Thank you for all of this, Natalia. I may try to get the book. I've read
Pinker's "The Blank Slate" in which he argues that we are programmed at birth
to learn language and all kinds of things that comprise socio-cultural
behavior. I may try to get "The Better Angels...".
Ed
________________________________
From: D & N <darna...@shaw.ca>
To: "RE-DESIGNING WORK, INCOME DISTRIBUTION, EDUCATION"
<futurework@lists.uwaterloo.ca>
Sent: Saturday, September 14, 2013 9:54:08 PM
Subject: [Futurework] was: OMG OMG...is now "peaceful" times we live in
The discussion between Ray and Steve, with Ray briefly mentioning that war may
include peace, but does not include the essential peace process, reminded me of
a CBC radio one talk show today on human nature, with one author speaking of us
as naturally warring, and the other insisting that warring people are
culturally influenced. Couldn't get either party's name because I was in and
out of the car as the show went on.
Tried to search it on CBC website, but found this guy's book
instead. He may have been the one I found rather interesting. Both
positive and negative reviews included at the end.

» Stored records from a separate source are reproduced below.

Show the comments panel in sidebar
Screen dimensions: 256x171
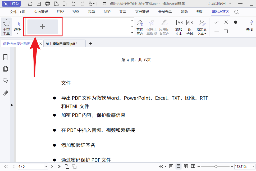pyautogui.click(x=5, y=80)
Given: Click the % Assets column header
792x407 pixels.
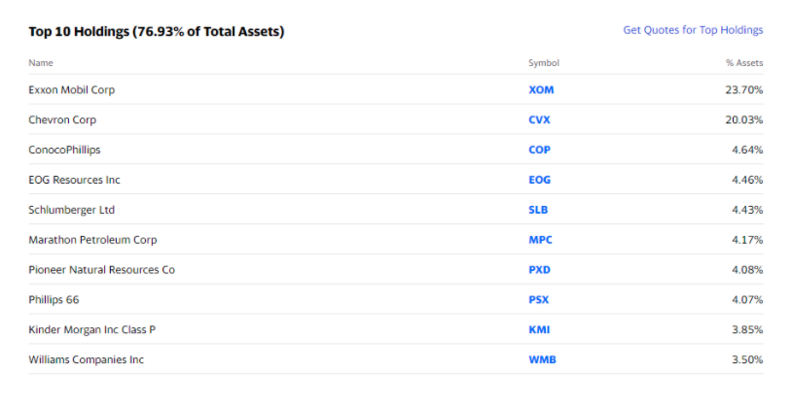Looking at the screenshot, I should [x=744, y=63].
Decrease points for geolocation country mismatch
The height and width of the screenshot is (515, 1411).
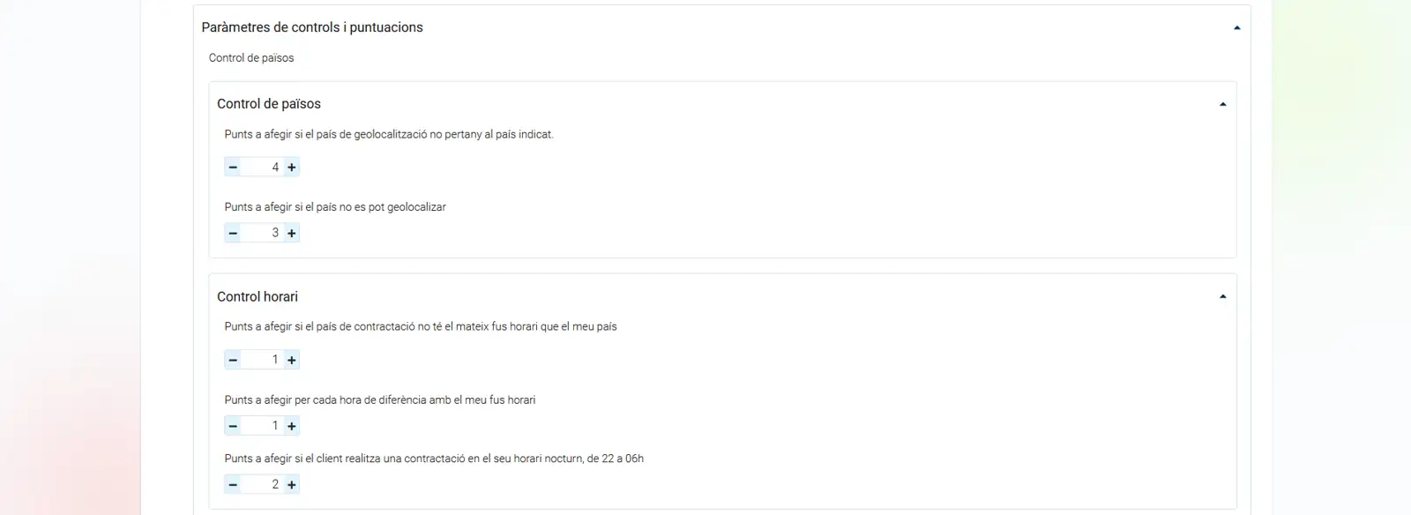tap(233, 168)
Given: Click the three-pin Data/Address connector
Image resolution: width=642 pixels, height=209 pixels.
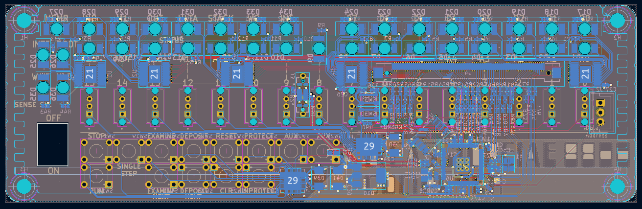Looking at the screenshot, I should coord(600,113).
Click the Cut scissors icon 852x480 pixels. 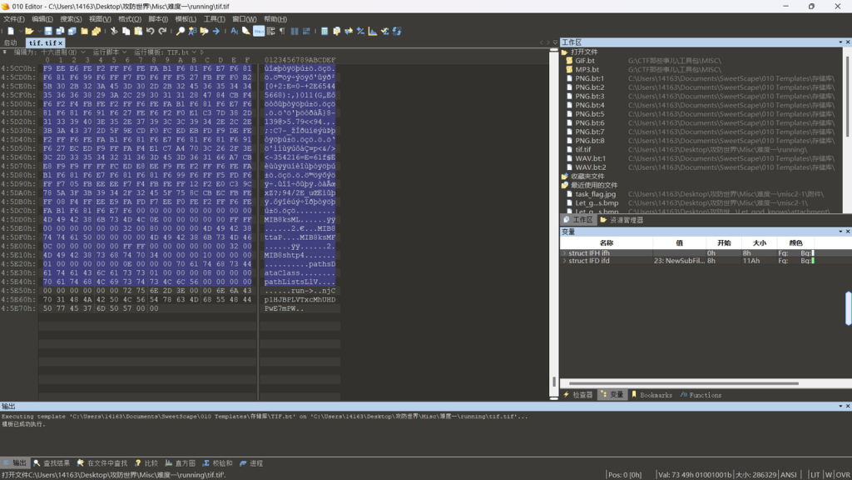[114, 32]
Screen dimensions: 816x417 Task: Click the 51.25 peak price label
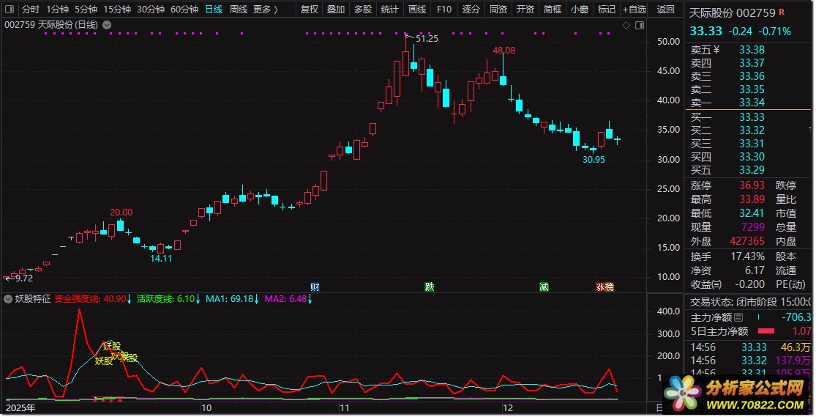point(427,38)
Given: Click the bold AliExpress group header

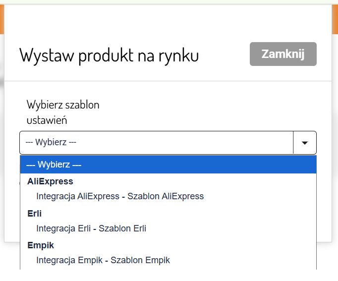Looking at the screenshot, I should tap(50, 181).
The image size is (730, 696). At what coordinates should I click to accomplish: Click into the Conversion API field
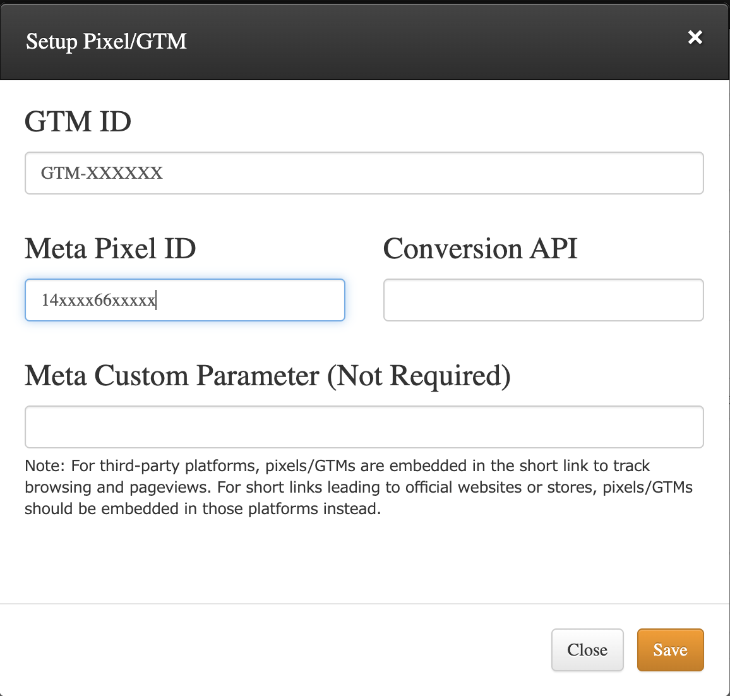[543, 300]
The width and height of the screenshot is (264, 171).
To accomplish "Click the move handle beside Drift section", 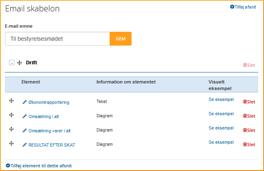I will tap(20, 63).
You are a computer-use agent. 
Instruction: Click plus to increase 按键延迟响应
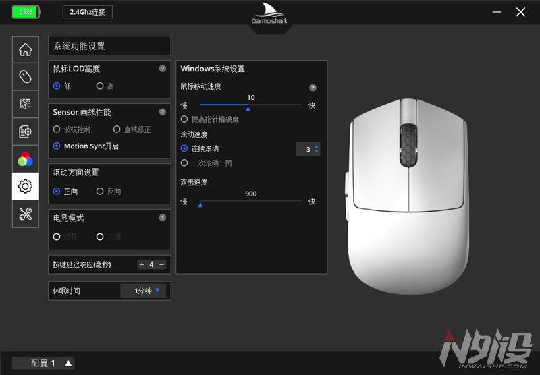(x=142, y=264)
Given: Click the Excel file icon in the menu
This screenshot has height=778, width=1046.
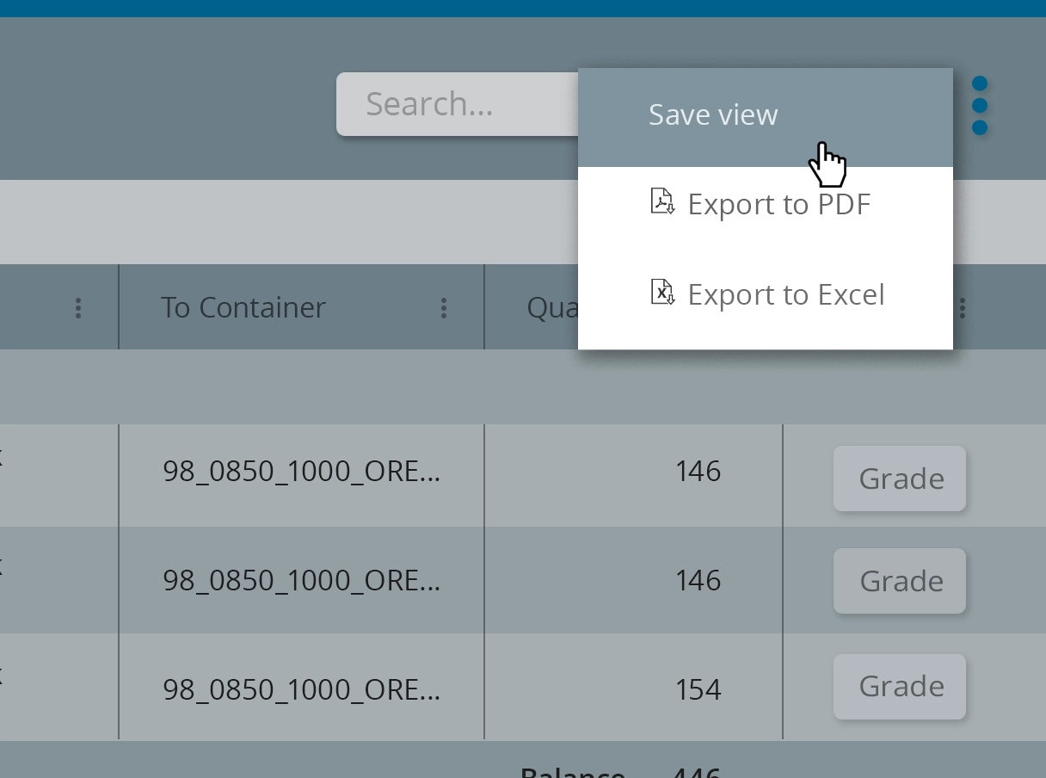Looking at the screenshot, I should (x=661, y=293).
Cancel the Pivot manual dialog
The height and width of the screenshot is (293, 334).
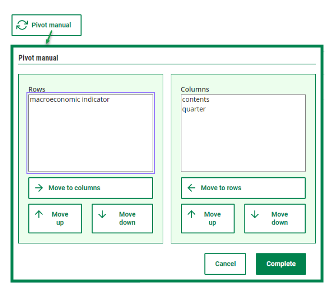click(x=225, y=264)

Perhaps some of you have already read it?
Natalia
http://en.wikipedia.org/wiki/The_Better_Angels_of_Our_Nature
(The book title refers to some quote by Lincoln.)

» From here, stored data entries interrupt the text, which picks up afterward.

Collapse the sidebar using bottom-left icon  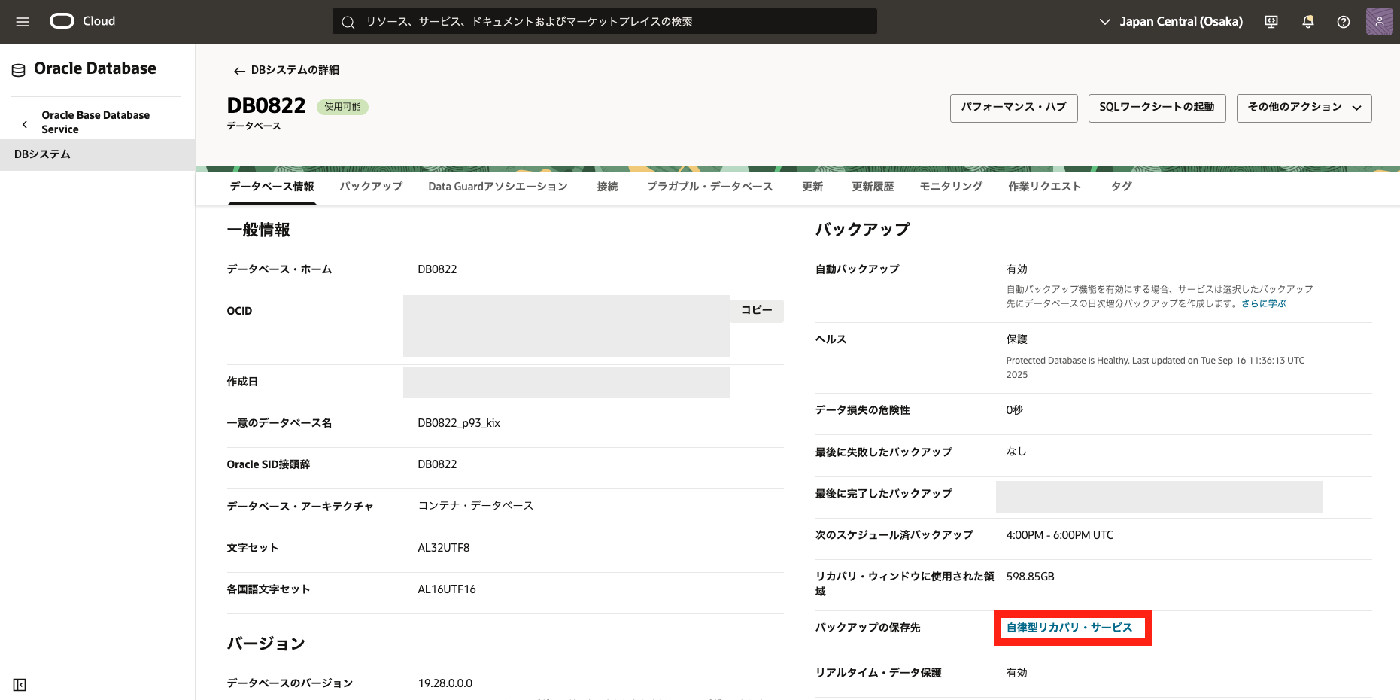pos(20,684)
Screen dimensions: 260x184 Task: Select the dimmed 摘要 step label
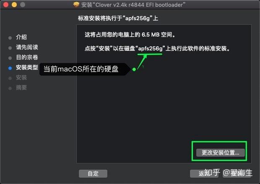[x=21, y=88]
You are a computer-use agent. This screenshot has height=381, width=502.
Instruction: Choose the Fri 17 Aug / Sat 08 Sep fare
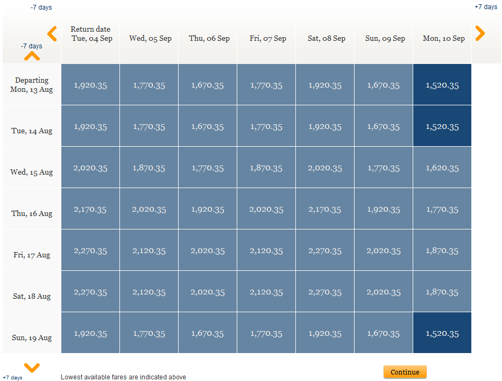325,250
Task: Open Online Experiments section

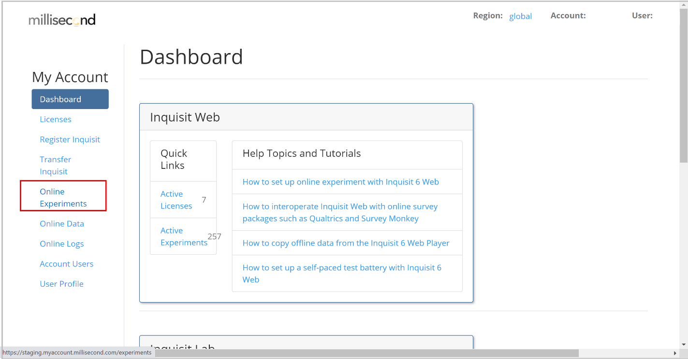Action: pyautogui.click(x=63, y=197)
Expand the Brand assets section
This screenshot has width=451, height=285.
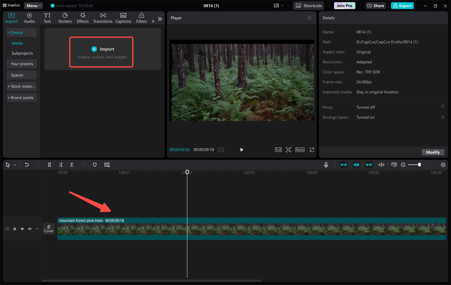coord(21,97)
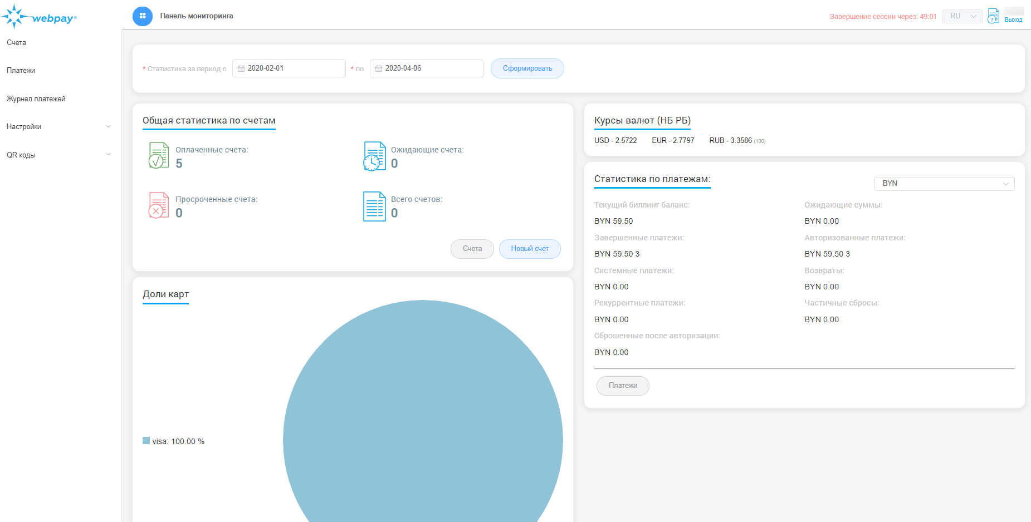Click the end date field 2020-04-06
The width and height of the screenshot is (1031, 522).
[x=426, y=68]
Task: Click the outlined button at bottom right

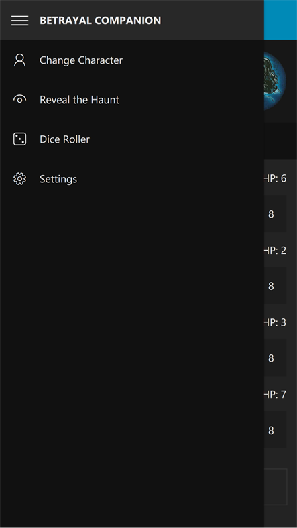Action: tap(276, 487)
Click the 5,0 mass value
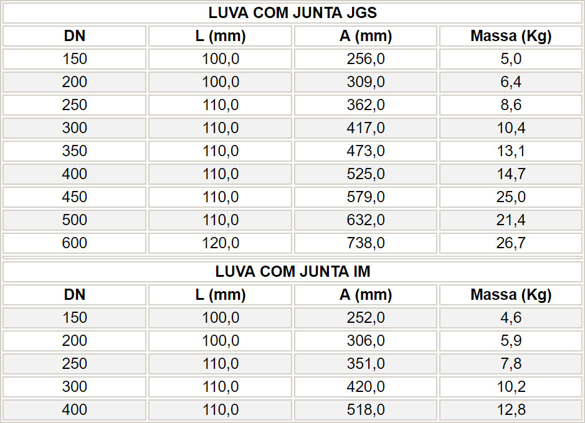The height and width of the screenshot is (423, 585). pos(511,59)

The Better Angels of Our Nature: Why Violence Has Declined is a 2011 book by
Steven Pinker arguing that violence in the world has declined both in the long
run and in the short, and suggests explanations why this has happened.[1]
The phrase "the better angels of our nature" stems from the last words of
Lincoln's first inaugural address. Pinker uses the phrase as a metaphor for
four human motivations that, he writes, can "orient us way from violence and
towards cooperation and altruism,"[2] namely: empathy, self-control, the "moral
sense," and reason.
Thesis
Pinker presents a large amount of data (and statistical analysis thereof) that,
he argues, demonstrate that violence has been in decline over millennia and
that the present is probably the most peaceful time in the history of the human
species. The decline in violence, he argues, is enormous in magnitude, visible
on both long and short time scales, and found in many domains, including
military conflict, homicide, genocide, torture, criminal justice, and the
treatment of children, animals, racial and ethnic minorities, and gay people.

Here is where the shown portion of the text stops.